▶ EXERCISE BRIEF:
From the first line to the last, write out the records exactly, leaving out images.

Pixel coordinate grounding data:
______________________________

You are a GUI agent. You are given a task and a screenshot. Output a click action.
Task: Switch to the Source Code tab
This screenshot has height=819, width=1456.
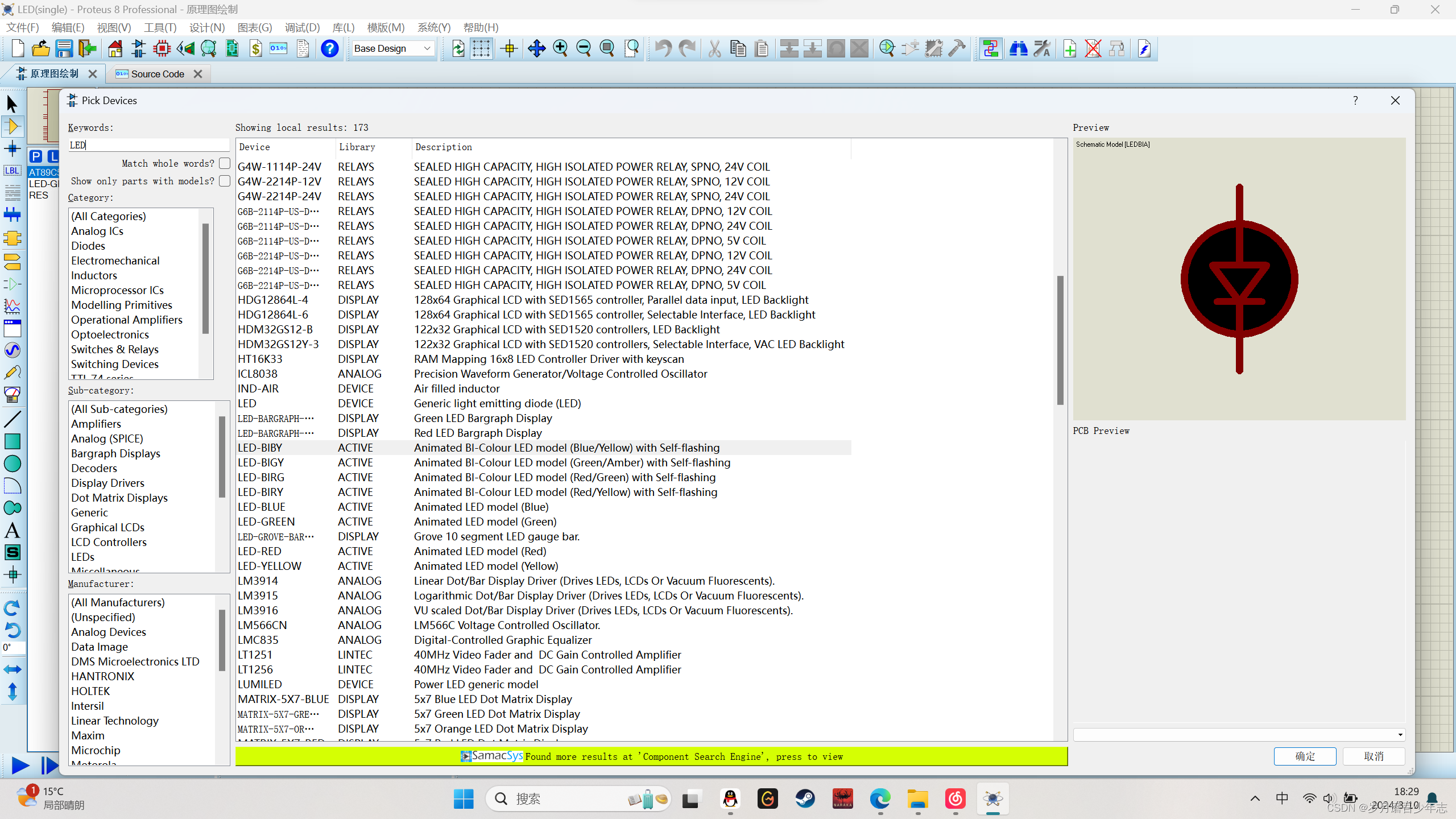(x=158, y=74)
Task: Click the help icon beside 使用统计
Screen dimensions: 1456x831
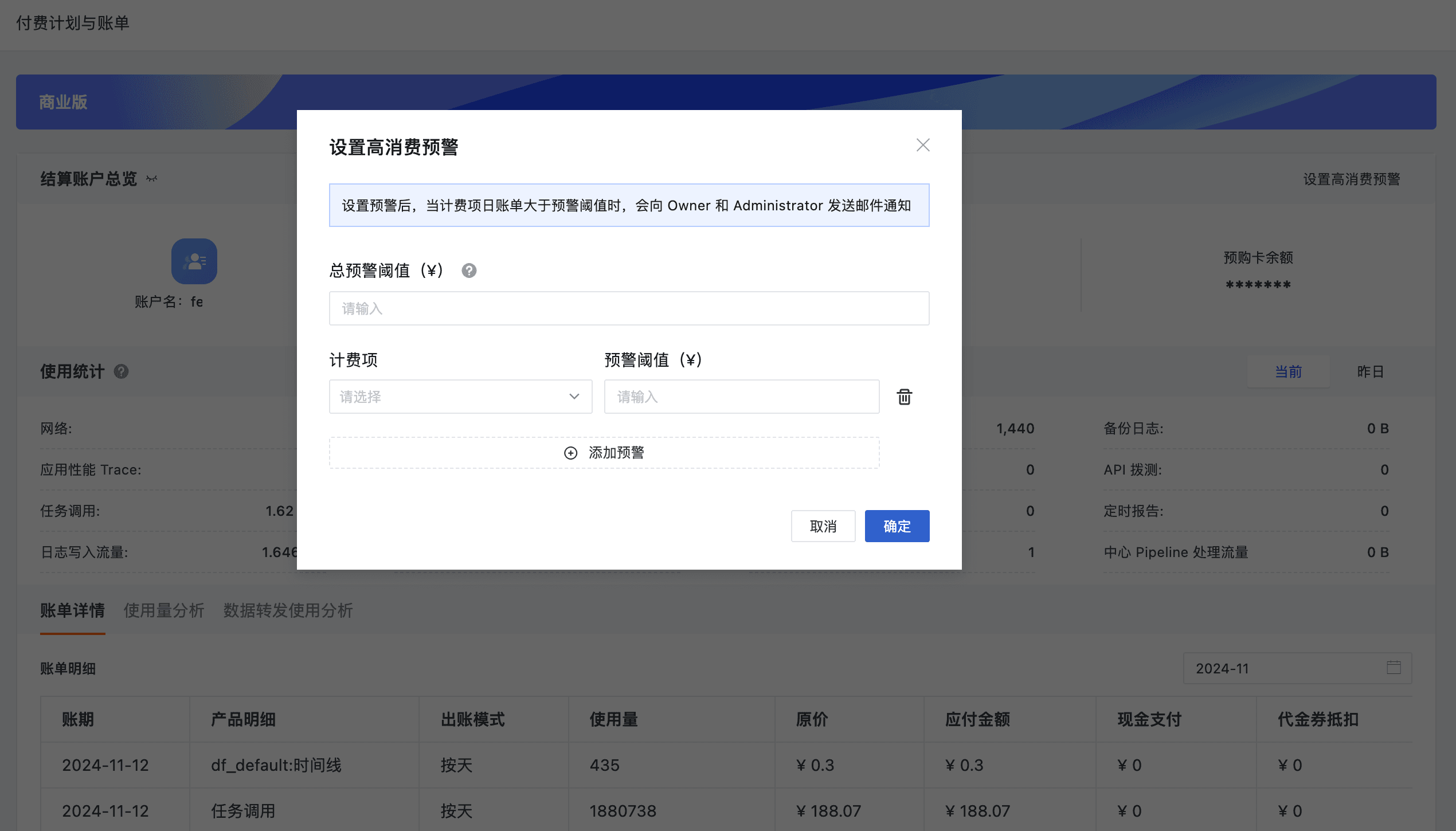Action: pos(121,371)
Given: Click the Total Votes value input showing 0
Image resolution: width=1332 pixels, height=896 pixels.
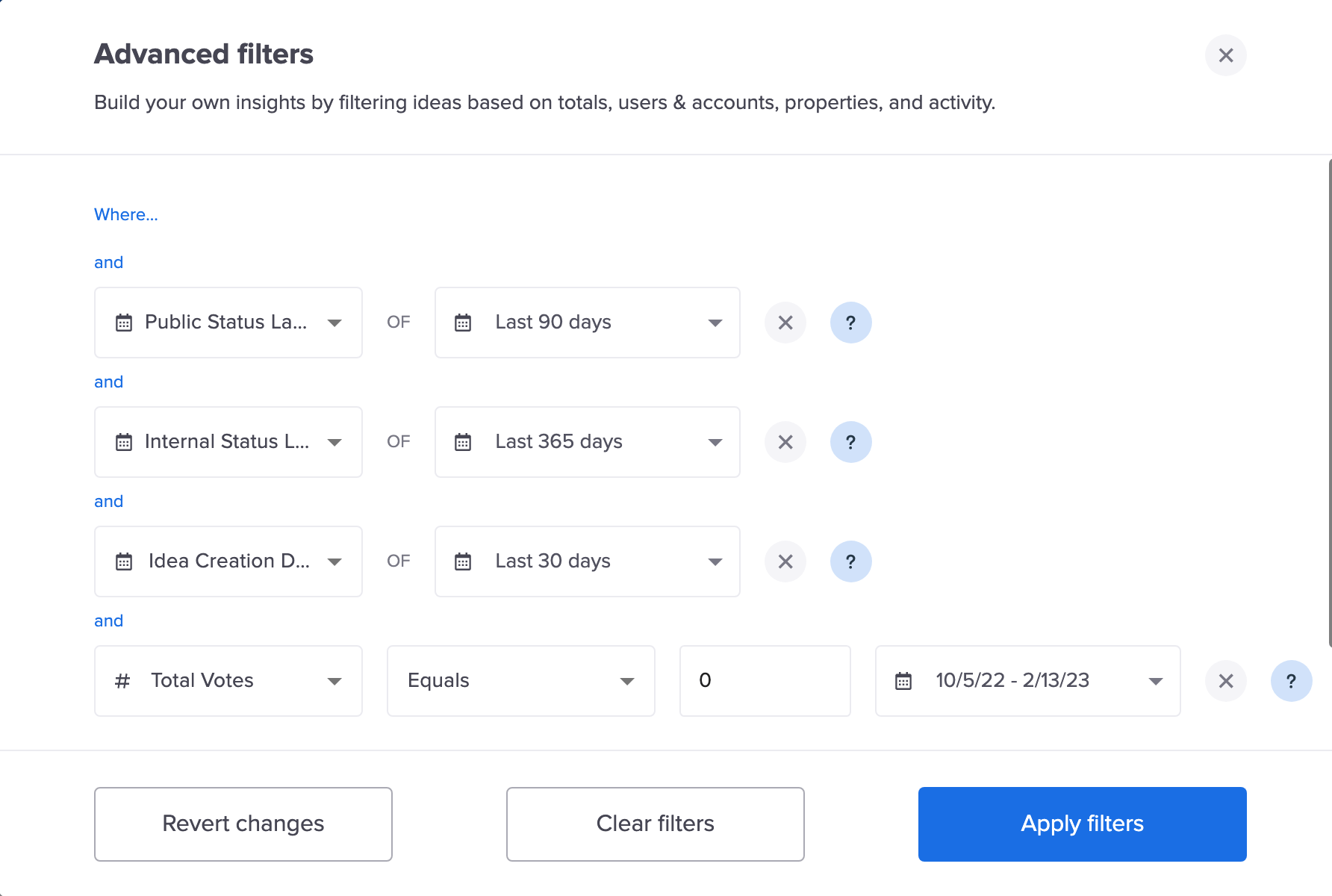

______________________________

▶ EXERCISE SOLUTION:
You are a GUI agent. You are given a task and a screenshot. Output a click action.
Task: Switch to the Source Code tab
This screenshot has height=819, width=1456.
(x=158, y=74)
Task: Click the help icon beside 使用统计
Screen dimensions: 1456x831
Action: pos(121,371)
Given: Click the Total Votes value input showing 0
Image resolution: width=1332 pixels, height=896 pixels.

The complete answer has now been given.